Im Verfahren RV/7500488/2016 schloss sich das BFG ausdrücklich der Auffassung des Landesverwaltungsgerichtes Oberösterreich im Erkenntnis vom 4.6.2014, Zl. LVwG-400038/2/MS/HUE/S an, „dass die belangte Behörde noch vor Einleitung eines konkreten Strafverfahrens ermitteln hätte müssen, wer das Kraftfahrzeug vor dem Abstellen gelenkt hat. Solange noch kein Strafverfahren gegen eine bestimmte Person geführt wird, besteht nach der Judikatur des EGMR nur ein entfernter und hypothetischer Zusammenhang zwischen der Verpflichtung des Zulassungsbesitzers, über den Lenker seines Fahrzeuges Auskunft zu geben und einem möglichen Strafverfahren gegen ihn. In diesem Stadium gilt der Auskunftspflichtige noch nicht als angeklagt im Sinne des Art. 6 EMRK und damit „wesentlich berührt“. Deswegen steht der Grundsatz des „nemo tenetur“ der Auskunftspflicht zu dieser Zeit noch nicht entgegen.
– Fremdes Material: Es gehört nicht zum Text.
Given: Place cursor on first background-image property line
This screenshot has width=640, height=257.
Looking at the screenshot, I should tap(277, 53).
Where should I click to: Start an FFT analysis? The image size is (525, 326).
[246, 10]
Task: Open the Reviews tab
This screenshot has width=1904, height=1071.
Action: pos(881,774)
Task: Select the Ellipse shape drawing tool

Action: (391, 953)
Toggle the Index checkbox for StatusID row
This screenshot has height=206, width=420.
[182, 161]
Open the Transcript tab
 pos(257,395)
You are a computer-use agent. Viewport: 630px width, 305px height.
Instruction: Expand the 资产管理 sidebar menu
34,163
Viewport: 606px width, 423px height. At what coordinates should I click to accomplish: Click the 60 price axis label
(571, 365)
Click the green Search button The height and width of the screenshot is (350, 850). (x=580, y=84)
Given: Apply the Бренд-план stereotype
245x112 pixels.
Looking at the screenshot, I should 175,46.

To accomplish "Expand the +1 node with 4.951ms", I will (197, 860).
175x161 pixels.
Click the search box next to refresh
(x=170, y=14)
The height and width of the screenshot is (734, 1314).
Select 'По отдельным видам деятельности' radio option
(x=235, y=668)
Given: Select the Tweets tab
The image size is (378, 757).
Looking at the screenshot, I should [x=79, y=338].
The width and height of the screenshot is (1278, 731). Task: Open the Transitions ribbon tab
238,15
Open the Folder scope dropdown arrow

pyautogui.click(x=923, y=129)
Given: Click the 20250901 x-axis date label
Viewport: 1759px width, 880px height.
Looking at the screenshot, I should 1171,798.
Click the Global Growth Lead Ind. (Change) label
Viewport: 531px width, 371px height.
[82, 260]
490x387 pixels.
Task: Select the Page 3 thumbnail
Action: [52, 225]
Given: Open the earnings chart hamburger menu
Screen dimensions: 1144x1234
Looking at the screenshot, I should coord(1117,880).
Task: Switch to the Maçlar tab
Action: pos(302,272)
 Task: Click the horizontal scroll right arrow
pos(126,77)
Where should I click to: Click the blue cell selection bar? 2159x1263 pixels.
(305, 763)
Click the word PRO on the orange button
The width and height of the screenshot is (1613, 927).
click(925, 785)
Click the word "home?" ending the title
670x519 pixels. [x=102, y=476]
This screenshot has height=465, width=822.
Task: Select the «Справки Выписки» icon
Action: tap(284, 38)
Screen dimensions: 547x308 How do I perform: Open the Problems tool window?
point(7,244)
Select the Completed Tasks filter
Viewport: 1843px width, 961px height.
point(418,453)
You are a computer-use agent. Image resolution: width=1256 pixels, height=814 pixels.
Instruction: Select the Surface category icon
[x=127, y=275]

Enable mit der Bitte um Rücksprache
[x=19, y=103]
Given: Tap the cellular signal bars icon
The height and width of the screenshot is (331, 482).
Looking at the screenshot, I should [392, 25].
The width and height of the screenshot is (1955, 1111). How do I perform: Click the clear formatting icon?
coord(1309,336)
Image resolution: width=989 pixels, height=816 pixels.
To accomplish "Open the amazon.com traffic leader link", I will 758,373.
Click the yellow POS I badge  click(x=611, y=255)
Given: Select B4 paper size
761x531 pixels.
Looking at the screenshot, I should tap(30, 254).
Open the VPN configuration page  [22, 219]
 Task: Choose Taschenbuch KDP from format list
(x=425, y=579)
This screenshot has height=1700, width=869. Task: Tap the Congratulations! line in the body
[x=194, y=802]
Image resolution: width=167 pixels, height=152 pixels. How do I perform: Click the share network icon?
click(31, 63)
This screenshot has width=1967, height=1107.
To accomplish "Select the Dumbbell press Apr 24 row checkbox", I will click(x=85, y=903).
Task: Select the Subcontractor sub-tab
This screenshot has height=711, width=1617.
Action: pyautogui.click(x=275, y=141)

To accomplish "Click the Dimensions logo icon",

Nach Einleitung des Strafverfahrens darf jedoch kein Zwang zur Selbstbeschuldigung mehr ausgeübt werden.“

Auch im Verfahren RV/7500491/2016 ging das BFG davon aus, dass zum Zeitpunkt der Aufforderung der Bekanntgabe des Fahrzeuglenkers unzweifelhaft bereits konkrete Verdachtsmomente gegen den Bf. vorlagen bzw. dieser als Beschuldigter geführt wurde, weshalb eine Bestrafung wegen einer nicht ordnungsgemäß erfolgten Beantwortung einer Lenkerauskunft gegen das Recht nach Art. 6 EMRK, sich nicht selbst bezichtigen zu müssen, verstoße.

Auch im gegenständlichen Verfahren liegt eine gleichgelagerte Sachverhaltskonstellation vor und führt eine Art. 6 EMRK konforme Auslegung des § 2 Wiener Parkometergesetz zum Ergebnis, dass - den Ausführungen des BFG in vorangeführten Verfahren folgend - die gegenständlichen Straferkenntnisse aufzuheben und die diesbezüglichen Verwaltungsstrafverfahren einzustellen waren.

 

Kosten

Gemäß § 52 Abs. 1 VwGVG ist in jedem Erkenntnis des Verwaltungsgerichtes, mit dem ein Straferkenntnis bestätigt wird, auszusprechen, dass der Bestrafte einen Beitrag zu den Kosten des Strafverfahrens zu leisten hat.

Da den Beschwerden stattgegeben wurde, waren auch keine Beiträge zu den Verfahrenskosten des verwaltungsbehördlichen Strafverfahrens oder des verwaltungsgerichtlichen Beschwerdeverfahrens festzusetzen.

 

Zulässigkeit der Revision

Eine Revision durch die beschwerdeführende Partei wegen Verletzung in Rechten nach Art. 133 Abs. 6 Z 1 B-VG ist gemäß § 25a Abs. 4 VwGG kraft Gesetzes nicht zulässig.

Gegen diese Entscheidung ist gemäß Art. 133 Abs. 4 B-VG eine ordentliche Revision für die vor dem Bundesfinanzgericht belangte Behörde zulässig, da das Erkenntnis von der Lösung einer Rechtsfrage abhängt, der grundsätzliche Bedeutung zukommt.

Einer Rechtsfrage kommt grundsätzliche Bedeutung zu, wenn eine diesbezüglich Rechtsprechung des Verwaltungsgerichtshofes fehlt. Zur gegenständlichen Rechtsfrage, ob die Vorgangweise der belangten Behörde, in einem anhängigen Verwaltungsstrafverfahren unter Androhung einer Strafsanktion eine Lenkerauskunft einzuholen, gegen Art. 6 EMRK verstößt, liegt bislang keine Judikatur des VwGH vor, weshalb die Voraussetzungen des Art. 133 Abs. 4 B-VG erfüllt sind.